Old factories generally need a new paint shop while the body shop and assembly line will have to be rebuilt. So while they have land, a building, utilities, and foundations appropriate for heavy equipment, they likely need $500 million in renovations. Examples include Tesla in Freemont CA, a GM plant that was sold to NUMMI, the short-lived GM-Toyota joint venture, and then became a wholly-owned Toyota plant. Rivian uses the old Mitsubishi Motors plant in Normal IL, which started as Diamond-Star, the short-lived joint venture between Chrysler and Mitsubishi Motors.
In China, NIO initially contracted out production to JAC in Anhui Province, which had excess capacity when sales of its own cars collapsed. However, Magna has never been able to expand its contract production business beyond a few low-production vehicles assembled at Magna-Steyr in Austria.

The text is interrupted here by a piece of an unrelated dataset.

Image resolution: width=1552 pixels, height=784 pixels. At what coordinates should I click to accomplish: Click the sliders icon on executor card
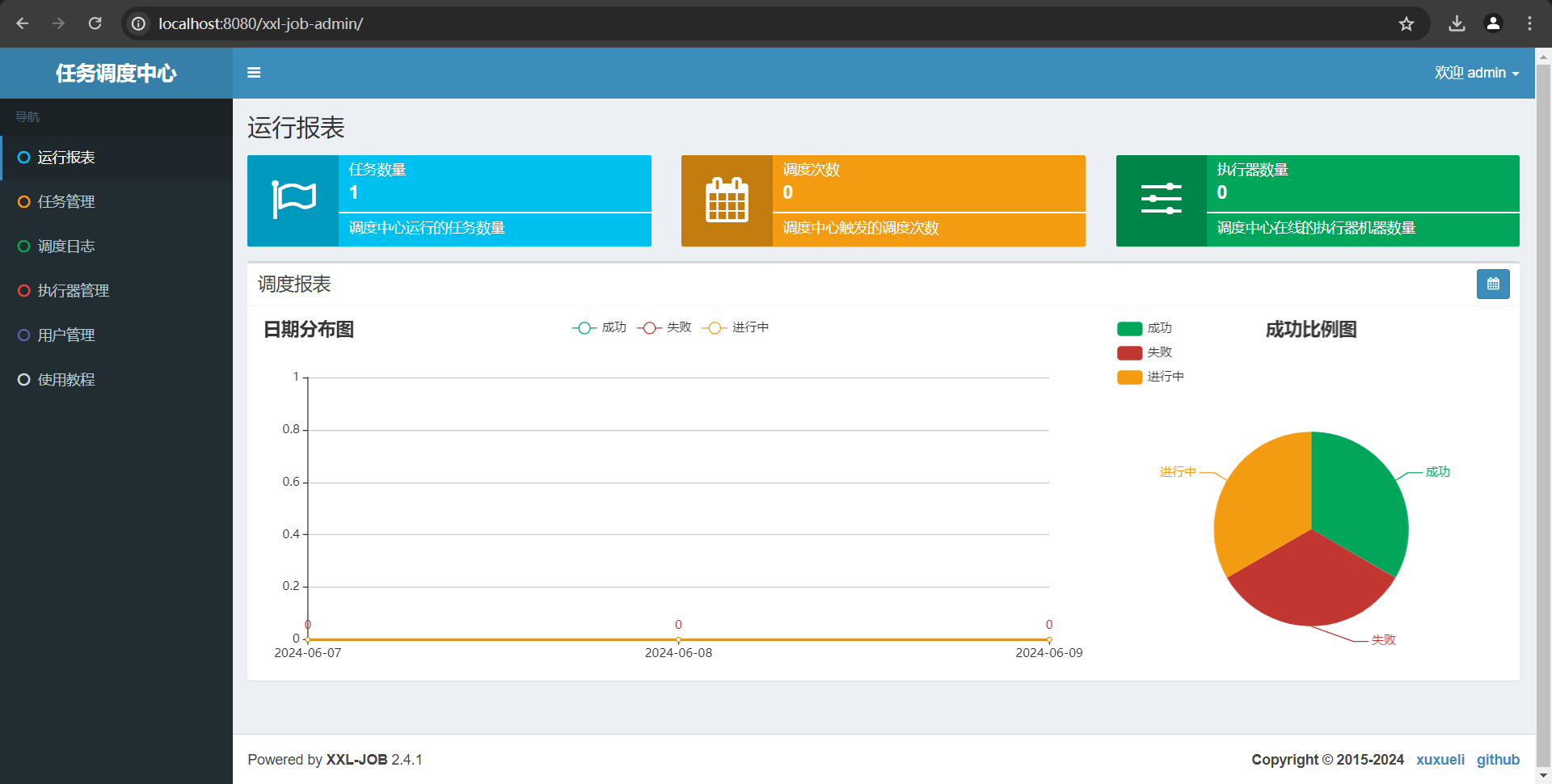pyautogui.click(x=1161, y=200)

OK, the initial Hyundai venture and Suzuki were both in Canada, not the US. Mazda has re-entered with a plant in Mexico. Of course there are de novo entrants such as Tesla.
Neither venture is at the production stage.
Chinese exits and weak players. These include firms such as Kai and Karry that sell vans (CNHD, trucks) but have yet to succeed with passenger vehicles, and Polestar, a Swedish-based publicly traded subsidiary of Geely that is simply doing very poorly. 32 firms, 0 (no) sales in Sept 2024: Aiways, Borgward, Dorcen, DS, Fujian, Guojin, Haima, Hanteng, Jeep, Lifan, Lingtu, MMC, Qoros, Southeast, Suzuki, Weltmeister, Yantai, Yema, Young, Yujie, Yundu, Yunque, Zedriv, and Zotye. 7 firms, sales under 1,000 in Sept 2024: Jiangling, SWM, Polestar, CNHD, Letin, HiPhi, and Karry; 11 firms, sales 1,000 to 4,999 in Sept 2024: PSA, JAC, JLR, Renault, Avatr, Kai, Brilliance, Zhido, Dayun, Jimai, and Skyworth.
This is an important post. But it's not absolutely clear what the point is. You say entry is "easy," without specifying where. But most of the data you provide is for the US, while when you point to the number of new entrants recently, all 4 firms are large Chinese companies (and you don't say how close they are to actual production).
In the end you wind up saying that the cost of entry (in the US) has gone from less than $24000 in Ford's day to $2 billion or so today. I'm in Silicon Valley. Raising $2 billion is not "easy." So you've made an important point that entering the auto industry is now much easier than people might think, even in the US. But maybe the title of the post should have been "Why Entry into Making Electric Vehicles is NOT TOO HARD today"?